Make like Patti

I went to New York recently (she says casually like Cindy Crawford would, or a businesslady from the 1990s).  Okay it was April in fact, but it’s been a turgid few months since then, filled with regret and lassitude at no longer being in New York so it has taken me a while to write.  New York is ridiculous; having haunted my imagination since I was of Athena poster buying age, I wasn’t disappointed  by the steam from the drains, the yellow of the cabs or the sheen from the mirrored skyscrapers.  It all felt unreal and familiar.

 

Boozed up and jetlagged, I took notes from every day of my stay, but do you really care what I did?  Does anyone? That’s my business.  From childhood, I vaguely remember ‘slide shows’, where we would formally gather with other families at nieghbour’s houses to have a guided tour, with projected images, of what they did on holiday. You may remember Don Draper singing the praises of the home projector on Mad Men, but he clearly never visited the denizens of Hull, because all I recall of the slide show is the click and the whirr of the machine and Uncle Brian or Aunty Sue telling us the date and time that the picture was taken, where it was taken and normally who had been sick or was about to be sick at the time of execution.To be honest, if I ask you ‘how was your holiday?’  Just say ‘fine’ or ‘shit’ and leave it at that (actually if it was shit, I’ll probably want to know why.  I’m such a schadenfreude freunde).
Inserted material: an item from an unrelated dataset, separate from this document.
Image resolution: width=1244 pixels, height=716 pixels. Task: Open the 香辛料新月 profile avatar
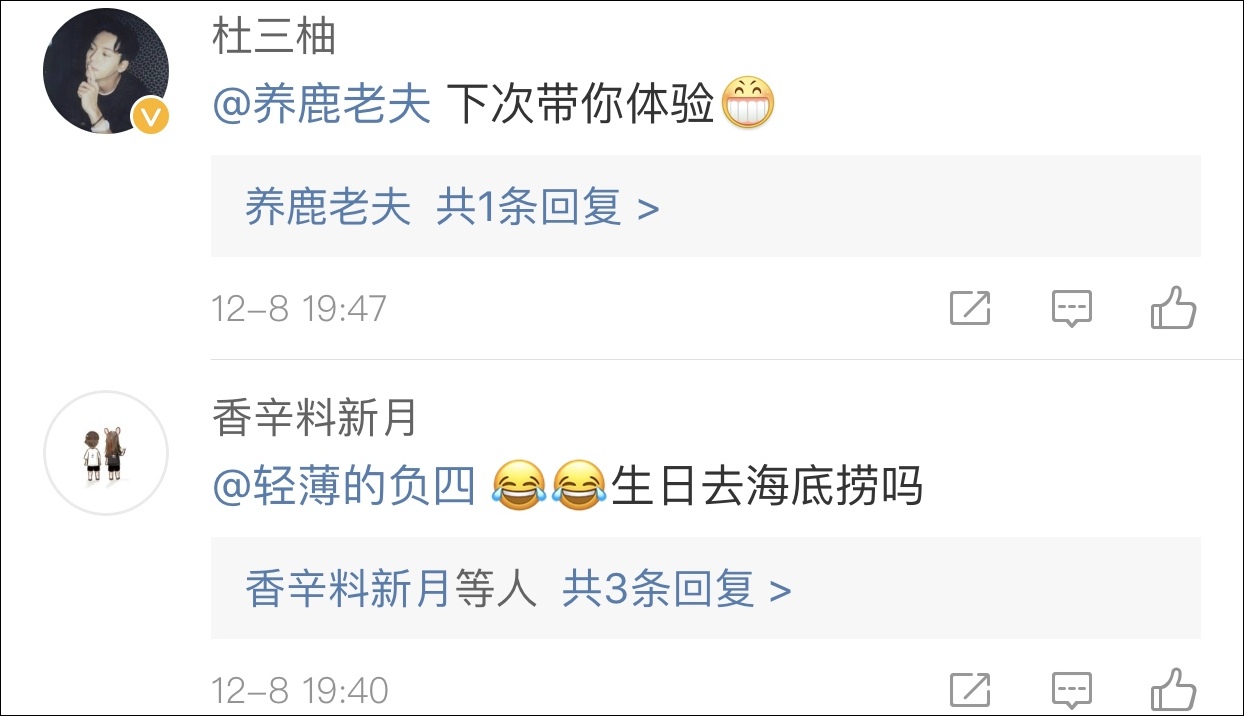coord(106,453)
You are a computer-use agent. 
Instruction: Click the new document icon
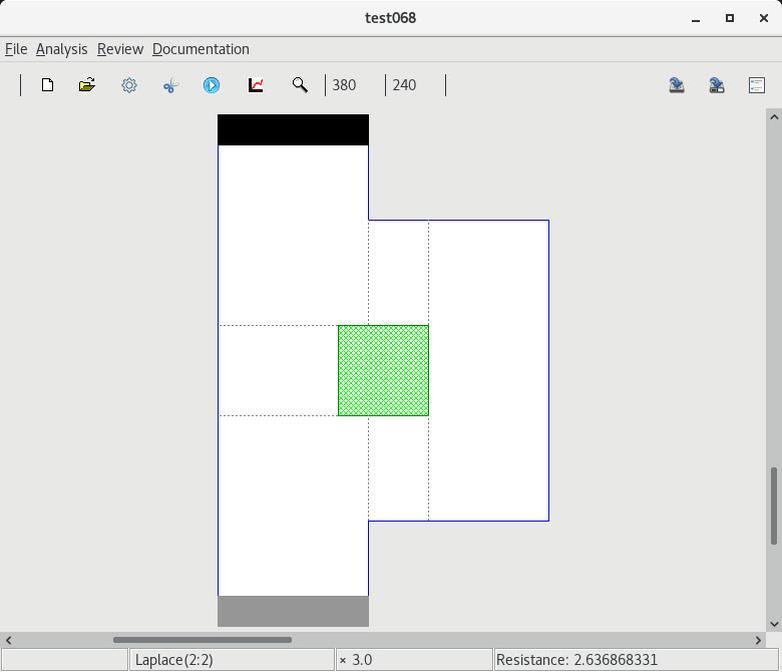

Looking at my travel journal (which I imagined as a full blown epic) I can tell where I got bored of writing about what we did, because it becomes a ‘did list’.  And it’s awful.  If you really want to know what I did, go and read ‘Just Kids’ and pretend that I’m Patti Smith.  That should do it.

 

So now, we’ve established that I’m not going to give you the blow by blow of my trip, what am I going to do?  I’m just going to write about two things that I noticed, that’s what.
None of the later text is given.